**DATASET CONTENT:**
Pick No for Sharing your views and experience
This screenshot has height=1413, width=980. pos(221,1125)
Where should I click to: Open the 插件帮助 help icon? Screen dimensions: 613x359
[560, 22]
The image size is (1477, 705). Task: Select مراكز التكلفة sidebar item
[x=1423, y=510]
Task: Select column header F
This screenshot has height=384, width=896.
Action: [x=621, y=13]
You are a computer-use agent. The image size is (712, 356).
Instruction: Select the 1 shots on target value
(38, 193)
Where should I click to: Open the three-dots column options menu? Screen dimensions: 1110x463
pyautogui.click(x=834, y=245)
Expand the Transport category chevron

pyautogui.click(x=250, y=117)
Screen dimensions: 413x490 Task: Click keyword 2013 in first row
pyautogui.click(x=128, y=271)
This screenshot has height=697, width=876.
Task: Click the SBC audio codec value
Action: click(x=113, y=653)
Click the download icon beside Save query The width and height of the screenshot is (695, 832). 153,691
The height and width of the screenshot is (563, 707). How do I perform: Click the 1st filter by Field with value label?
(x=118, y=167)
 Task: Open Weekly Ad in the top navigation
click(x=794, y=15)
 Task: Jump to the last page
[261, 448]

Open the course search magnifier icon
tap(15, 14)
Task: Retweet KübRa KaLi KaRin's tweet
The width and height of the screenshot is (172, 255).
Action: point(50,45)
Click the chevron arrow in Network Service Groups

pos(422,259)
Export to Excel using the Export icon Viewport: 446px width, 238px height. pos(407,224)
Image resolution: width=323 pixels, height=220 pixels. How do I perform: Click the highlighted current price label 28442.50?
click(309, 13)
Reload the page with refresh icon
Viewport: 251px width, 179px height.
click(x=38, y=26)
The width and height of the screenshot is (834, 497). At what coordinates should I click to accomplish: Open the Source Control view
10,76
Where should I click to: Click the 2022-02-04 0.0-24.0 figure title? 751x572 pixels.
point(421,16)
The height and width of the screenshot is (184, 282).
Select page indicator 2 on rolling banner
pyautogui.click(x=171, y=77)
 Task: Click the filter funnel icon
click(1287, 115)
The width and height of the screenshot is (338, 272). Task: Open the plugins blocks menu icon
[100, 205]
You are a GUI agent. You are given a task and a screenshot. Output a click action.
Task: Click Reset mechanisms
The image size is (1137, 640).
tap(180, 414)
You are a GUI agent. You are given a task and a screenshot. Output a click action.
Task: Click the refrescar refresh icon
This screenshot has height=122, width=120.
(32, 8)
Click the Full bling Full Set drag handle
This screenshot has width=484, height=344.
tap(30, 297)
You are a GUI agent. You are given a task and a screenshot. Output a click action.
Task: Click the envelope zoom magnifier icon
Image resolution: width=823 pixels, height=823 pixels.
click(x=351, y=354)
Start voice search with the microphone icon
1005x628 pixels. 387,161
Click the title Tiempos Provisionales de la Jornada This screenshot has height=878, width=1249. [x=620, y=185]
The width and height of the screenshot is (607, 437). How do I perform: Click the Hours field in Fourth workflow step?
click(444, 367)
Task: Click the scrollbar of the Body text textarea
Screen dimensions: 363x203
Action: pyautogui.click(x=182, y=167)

**EXERCISE DIRECTIONS:**
Your answer should reproduce each line of the listing that holds the word "refresh".

**ANSWER SPACE:**
Reload the page with refresh icon
Task: Click the refrescar refresh icon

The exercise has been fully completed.